(267b) Tissue Response and Integration in Biomaterial Implants Derived from Morphologically Unique Emulsion Gels | AIChE

(267b) Tissue Response and Integration in Biomaterial Implants Derived from Morphologically Unique Emulsion Gels

Authors 

Thorson, T. - Presenter, Iowa State University
Mohraz, A., University of California
Botvinick, E., University of California-Irvine
The long-term success of biomaterial implants is dependent largely on the ability to mediate the host tissue foreign body response and allow adequate void for new tissue and vasculature formation. Modulating the material chemistry of implants has been shown to produce varying levels of inflammatory tissue response. Additionally, micro-topological features and overall 3-D morphology have been implicated as crucial factors in long-term implant success. In this talk, we will demonstrate how a new class of morphologically unique emulsion gels can be utilized for synthesizing biomaterial implants, and how their unique morphological attributes translate to foreign body response mitigation and host tissue integration. Bicontinuous interfacially jammed emulsion gels (bijels) are formed via colloidal silica self-assembly during spinodal decomposition in partially miscible binary liquid solutions. Particles carefully tuned to mutually wet the respective fluid phases adsorb at the fluid-fluid interface at the onset of temperature-driven phase separation. Phase separation is kinetically halted once the interface is fully occupied by particles, and a bijel is formed as the mixture undergoes a gelation transition. The resulting gel is comprised of co-continuous, fully percolating fluid micro-channels with consistent curvature and uniform, tunable channel diameter that are separated by a silica monolayer.
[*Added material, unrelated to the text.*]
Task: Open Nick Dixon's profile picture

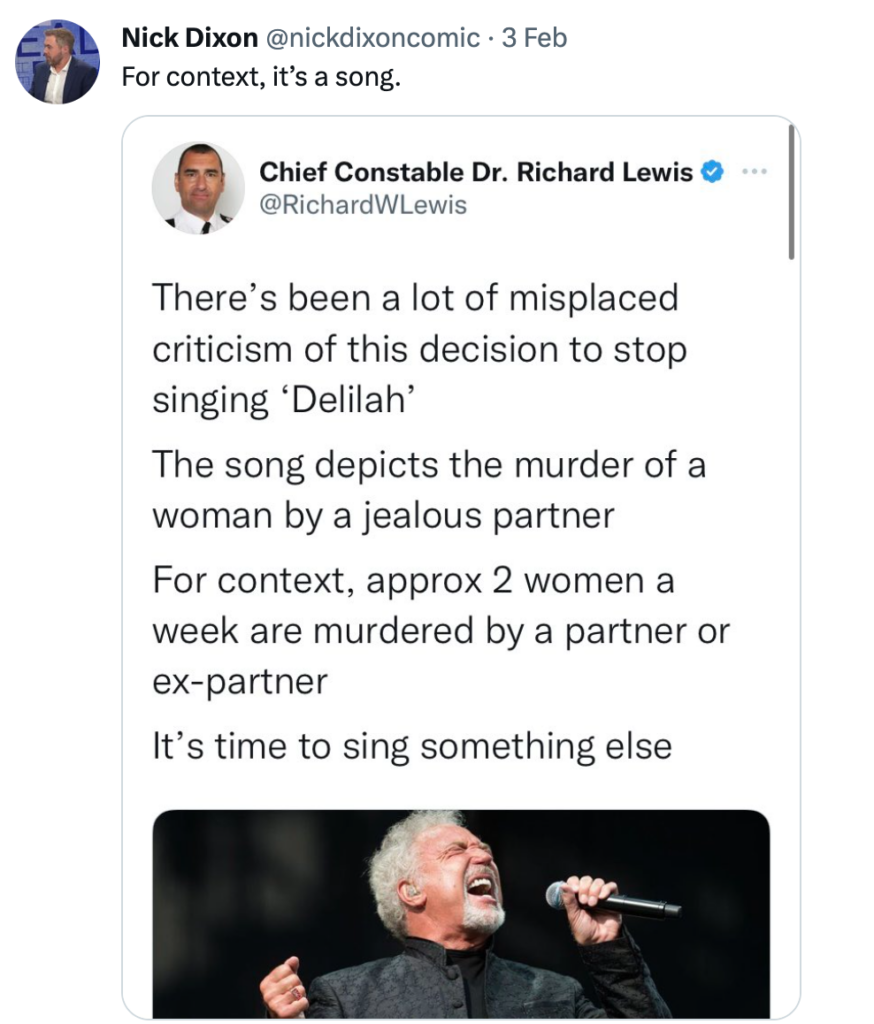Action: click(x=57, y=62)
The bijel offers a robust template for synthesizing uniquely structured biomaterials from various hydrogel precursors with a number of advantages for long-term implant applications. Firstly, micro-channel domains may be tuned to prevent cells from organizing in dense, encapsulating layers at the tissue-implant interface. Secondly, the consistent curvature of the penetrating micro-channels may promote a favorable interaction between immune cells and implant surfaces. Lastly, the fully penetrating nature of the micro-channels allows for full utilization of the void phase in generating new tissue and dense vascular networks desired in long-term implantable materials.